Rating: NO (high risk of bias)
No prior publication of protocol, but a pilot study exists. However this was published in 1993 only after the trial was performed in 1991. Primary outcome defined (duration of diarrhea), reported but table and graph do not match, secondary outcome (number of unformed stools on day 3) seems defined post hoc, for this is the only one point in time, this outcome yielded a significant result.
Rating: YES (low risk of bias)
Domain VI: Other sources of bias:
Rating: NO (high risk of bias), no details given
Imbalance of group properties (size, weight and age of children), that might have some impact on course of disease, high impact of parallel therapy (rehydration) by far exceeding effect size of homeopathic treatment
Rating: YES (low risk of bias), no details given
In a nutshell: I fail to see the basis for the different ratings in the studies themselves. I assume bias of the authors of the review.
So, what about the question posed in the title of this article? The meta-analysis is clearly not a ‘proof of concept’. But is it proof for misconduct? I asked Mathie and he answered as follows: No, your statement does not reflect the situation at all. As for each and every paper, we selected the main outcome measure for your trial using the objective WHO classification approach (in which quality of life is clearly of lower rank than severity). This is all clearly described in our prospective protocol. Under no circumstances did we approach this matter retrospectively, in the way you are implying.

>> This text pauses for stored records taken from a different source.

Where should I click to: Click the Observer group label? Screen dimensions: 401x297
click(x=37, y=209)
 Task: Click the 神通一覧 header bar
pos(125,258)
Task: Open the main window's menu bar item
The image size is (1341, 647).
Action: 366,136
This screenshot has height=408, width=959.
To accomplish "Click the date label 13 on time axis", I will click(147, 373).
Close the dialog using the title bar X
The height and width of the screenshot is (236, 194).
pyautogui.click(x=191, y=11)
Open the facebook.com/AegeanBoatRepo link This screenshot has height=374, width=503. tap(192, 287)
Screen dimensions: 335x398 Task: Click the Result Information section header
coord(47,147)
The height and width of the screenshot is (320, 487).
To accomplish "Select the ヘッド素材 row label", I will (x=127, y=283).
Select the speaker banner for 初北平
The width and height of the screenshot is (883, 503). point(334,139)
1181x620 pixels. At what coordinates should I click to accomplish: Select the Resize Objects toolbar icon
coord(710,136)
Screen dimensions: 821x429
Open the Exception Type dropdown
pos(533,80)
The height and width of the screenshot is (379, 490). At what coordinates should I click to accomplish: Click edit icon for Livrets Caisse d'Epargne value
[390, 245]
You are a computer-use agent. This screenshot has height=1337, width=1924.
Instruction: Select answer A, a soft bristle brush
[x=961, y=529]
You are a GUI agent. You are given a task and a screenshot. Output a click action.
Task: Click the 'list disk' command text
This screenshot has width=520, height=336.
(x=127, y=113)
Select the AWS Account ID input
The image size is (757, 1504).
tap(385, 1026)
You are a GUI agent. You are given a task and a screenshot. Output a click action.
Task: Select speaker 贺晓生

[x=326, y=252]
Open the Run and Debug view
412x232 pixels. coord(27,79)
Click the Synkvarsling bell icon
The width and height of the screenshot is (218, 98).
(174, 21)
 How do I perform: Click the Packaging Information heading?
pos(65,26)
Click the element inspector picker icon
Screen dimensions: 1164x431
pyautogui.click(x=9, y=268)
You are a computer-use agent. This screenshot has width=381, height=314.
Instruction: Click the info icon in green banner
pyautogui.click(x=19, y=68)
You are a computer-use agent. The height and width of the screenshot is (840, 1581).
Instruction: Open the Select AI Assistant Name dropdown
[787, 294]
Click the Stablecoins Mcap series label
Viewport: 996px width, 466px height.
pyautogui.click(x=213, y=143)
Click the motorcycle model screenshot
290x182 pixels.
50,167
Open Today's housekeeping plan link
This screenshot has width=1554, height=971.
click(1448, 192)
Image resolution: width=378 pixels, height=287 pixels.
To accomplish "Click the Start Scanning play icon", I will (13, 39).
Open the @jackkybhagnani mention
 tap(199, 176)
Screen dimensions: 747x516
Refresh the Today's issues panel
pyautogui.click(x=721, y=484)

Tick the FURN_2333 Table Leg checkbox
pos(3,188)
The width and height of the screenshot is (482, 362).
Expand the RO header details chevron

Some nasty sceptics might have assumed that the handful of rigorous studies with negative results were well-known to most researchers of homeopathy. In this situation, it would have been hugely tempting to write the protocol such that these studies must be excluded. I am thrilled to be told that the authors of the current new meta-analysis (who declared all sorts of vested interests at the end of the article) resisted this temptation.